#### WORK TO COMPLETE:
Of all the entries below, only the lines from the one with "Screen dimensions: 1280x952" up to and including the one with "Viewport: 1200px width, 630px height." are to be duplicated exactly.
+++ DATA RECORDS +++
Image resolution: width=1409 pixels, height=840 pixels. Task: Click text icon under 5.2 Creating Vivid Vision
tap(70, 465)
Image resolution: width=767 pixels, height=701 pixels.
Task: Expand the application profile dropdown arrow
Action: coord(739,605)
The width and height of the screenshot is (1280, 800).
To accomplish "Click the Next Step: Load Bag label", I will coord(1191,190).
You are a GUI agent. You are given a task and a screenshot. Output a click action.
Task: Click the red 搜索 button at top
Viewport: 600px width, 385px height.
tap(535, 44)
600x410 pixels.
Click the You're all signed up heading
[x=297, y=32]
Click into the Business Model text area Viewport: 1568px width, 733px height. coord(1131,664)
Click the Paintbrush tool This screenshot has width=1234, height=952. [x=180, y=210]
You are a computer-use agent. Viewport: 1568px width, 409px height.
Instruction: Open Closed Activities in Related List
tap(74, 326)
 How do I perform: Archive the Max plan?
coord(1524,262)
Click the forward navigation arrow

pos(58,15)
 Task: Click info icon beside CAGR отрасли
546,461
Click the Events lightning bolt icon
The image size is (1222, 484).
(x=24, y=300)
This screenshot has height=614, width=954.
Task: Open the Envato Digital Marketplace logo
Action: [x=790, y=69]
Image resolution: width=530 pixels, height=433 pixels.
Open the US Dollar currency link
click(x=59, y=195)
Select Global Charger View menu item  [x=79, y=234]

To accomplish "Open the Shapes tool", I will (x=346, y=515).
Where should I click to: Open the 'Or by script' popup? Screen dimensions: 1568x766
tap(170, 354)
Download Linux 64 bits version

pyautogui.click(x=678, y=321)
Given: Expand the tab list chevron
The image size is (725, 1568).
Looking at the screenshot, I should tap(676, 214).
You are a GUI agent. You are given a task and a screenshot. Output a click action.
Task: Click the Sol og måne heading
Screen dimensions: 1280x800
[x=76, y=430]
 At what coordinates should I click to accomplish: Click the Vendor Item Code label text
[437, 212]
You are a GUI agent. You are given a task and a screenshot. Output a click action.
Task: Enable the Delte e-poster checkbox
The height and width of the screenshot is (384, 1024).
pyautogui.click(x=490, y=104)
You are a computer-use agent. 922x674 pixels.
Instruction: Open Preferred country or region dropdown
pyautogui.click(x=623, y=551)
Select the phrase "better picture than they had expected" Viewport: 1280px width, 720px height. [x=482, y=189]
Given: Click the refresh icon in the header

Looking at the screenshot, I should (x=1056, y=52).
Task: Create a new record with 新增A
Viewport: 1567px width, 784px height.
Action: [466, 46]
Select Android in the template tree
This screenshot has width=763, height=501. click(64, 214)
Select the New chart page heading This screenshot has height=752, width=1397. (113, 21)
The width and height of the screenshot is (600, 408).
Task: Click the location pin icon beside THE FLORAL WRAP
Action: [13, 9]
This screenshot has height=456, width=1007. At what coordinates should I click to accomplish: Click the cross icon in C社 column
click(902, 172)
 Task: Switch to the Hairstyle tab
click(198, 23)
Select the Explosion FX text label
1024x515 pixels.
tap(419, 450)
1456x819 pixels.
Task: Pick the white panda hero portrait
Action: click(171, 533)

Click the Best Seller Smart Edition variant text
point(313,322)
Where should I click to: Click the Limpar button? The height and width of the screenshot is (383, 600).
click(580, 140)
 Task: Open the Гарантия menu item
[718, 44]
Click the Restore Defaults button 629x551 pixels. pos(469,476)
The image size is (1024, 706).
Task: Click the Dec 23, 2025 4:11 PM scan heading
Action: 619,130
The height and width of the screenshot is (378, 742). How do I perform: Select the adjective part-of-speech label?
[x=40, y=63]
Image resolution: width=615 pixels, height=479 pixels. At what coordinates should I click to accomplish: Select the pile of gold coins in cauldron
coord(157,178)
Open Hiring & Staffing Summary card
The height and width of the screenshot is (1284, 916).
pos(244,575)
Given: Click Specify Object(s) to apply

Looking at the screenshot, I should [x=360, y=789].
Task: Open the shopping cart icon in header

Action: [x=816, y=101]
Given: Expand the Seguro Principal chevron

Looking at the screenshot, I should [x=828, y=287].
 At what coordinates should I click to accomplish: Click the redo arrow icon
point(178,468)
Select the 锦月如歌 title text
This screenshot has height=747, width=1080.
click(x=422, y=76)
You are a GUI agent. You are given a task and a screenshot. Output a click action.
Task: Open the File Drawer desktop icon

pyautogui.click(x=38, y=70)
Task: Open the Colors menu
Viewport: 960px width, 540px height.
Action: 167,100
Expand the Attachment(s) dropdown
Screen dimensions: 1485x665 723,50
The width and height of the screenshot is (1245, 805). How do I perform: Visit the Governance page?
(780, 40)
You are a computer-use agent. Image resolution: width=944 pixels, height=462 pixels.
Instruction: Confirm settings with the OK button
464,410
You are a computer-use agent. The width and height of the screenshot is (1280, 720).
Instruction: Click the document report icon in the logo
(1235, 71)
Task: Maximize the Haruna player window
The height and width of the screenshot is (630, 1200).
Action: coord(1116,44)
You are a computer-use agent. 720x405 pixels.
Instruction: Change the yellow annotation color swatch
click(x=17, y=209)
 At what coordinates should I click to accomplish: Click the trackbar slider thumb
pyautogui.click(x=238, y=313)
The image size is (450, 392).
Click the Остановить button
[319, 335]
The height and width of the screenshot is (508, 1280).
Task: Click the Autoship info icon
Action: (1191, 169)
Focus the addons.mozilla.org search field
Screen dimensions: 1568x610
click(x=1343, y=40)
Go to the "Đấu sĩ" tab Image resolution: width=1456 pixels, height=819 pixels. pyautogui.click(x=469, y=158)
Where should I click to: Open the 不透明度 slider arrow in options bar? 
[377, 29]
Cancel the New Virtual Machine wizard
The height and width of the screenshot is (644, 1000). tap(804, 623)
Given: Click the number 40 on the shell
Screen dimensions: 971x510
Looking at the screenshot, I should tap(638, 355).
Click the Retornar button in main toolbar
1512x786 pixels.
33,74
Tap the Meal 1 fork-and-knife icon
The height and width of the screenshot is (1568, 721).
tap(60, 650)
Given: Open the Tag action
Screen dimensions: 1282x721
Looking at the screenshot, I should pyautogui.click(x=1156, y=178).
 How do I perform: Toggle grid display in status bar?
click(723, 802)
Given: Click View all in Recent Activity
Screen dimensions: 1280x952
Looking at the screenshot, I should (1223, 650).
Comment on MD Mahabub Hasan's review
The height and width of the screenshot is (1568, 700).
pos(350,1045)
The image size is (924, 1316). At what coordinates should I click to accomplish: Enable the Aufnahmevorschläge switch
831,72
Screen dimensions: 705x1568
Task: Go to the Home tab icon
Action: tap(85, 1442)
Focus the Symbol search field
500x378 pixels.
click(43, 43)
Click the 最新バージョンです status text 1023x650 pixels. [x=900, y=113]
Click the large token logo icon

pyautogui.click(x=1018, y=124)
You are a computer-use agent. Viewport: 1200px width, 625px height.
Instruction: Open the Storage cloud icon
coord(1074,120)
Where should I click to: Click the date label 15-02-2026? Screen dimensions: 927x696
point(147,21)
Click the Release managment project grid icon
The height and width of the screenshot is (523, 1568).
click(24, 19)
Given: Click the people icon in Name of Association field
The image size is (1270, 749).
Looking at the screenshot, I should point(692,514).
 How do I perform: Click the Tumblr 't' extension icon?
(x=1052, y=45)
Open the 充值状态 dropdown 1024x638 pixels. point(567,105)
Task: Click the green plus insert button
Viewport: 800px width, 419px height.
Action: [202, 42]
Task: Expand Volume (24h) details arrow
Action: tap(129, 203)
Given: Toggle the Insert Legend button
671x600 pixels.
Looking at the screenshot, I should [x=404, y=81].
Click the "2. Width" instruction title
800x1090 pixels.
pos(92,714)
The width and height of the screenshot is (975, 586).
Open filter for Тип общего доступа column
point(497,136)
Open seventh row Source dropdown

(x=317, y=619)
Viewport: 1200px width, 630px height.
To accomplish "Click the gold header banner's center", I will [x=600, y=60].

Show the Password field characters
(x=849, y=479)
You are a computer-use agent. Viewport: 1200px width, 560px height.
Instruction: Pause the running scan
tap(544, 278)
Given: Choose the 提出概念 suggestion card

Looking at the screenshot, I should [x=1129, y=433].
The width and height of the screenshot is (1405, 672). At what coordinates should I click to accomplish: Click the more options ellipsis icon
+++
#### EXERCISE ANSWER:
Screen dimensions: 1280x952
Looking at the screenshot, I should (1223, 650).
Comment on MD Mahabub Hasan's review
The height and width of the screenshot is (1568, 700).
pos(350,1045)
The image size is (924, 1316). At what coordinates should I click to accomplish: Enable the Aufnahmevorschläge switch
831,72
Screen dimensions: 705x1568
Task: Go to the Home tab icon
Action: tap(85, 1442)
Focus the Symbol search field
500x378 pixels.
click(43, 43)
Click the 最新バージョンです status text 1023x650 pixels. [x=900, y=113]
Click the large token logo icon

pyautogui.click(x=1018, y=124)
You are a computer-use agent. Viewport: 1200px width, 625px height.
Instruction: Open the Storage cloud icon
coord(1074,120)
Where should I click to: Click the date label 15-02-2026? Screen dimensions: 927x696
point(147,21)
Click the Release managment project grid icon
The height and width of the screenshot is (523, 1568).
click(24, 19)
Given: Click the people icon in Name of Association field
The image size is (1270, 749).
Looking at the screenshot, I should point(692,514).
 How do I perform: Click the Tumblr 't' extension icon?
(x=1052, y=45)
Open the 充值状态 dropdown 1024x638 pixels. point(567,105)
Task: Click the green plus insert button
Viewport: 800px width, 419px height.
Action: [202, 42]
Task: Expand Volume (24h) details arrow
Action: tap(129, 203)
Given: Toggle the Insert Legend button
671x600 pixels.
Looking at the screenshot, I should [x=404, y=81].
Click the "2. Width" instruction title
800x1090 pixels.
pos(92,714)
The width and height of the screenshot is (975, 586).
Open filter for Тип общего доступа column
point(497,136)
Open seventh row Source dropdown

(x=317, y=619)
Viewport: 1200px width, 630px height.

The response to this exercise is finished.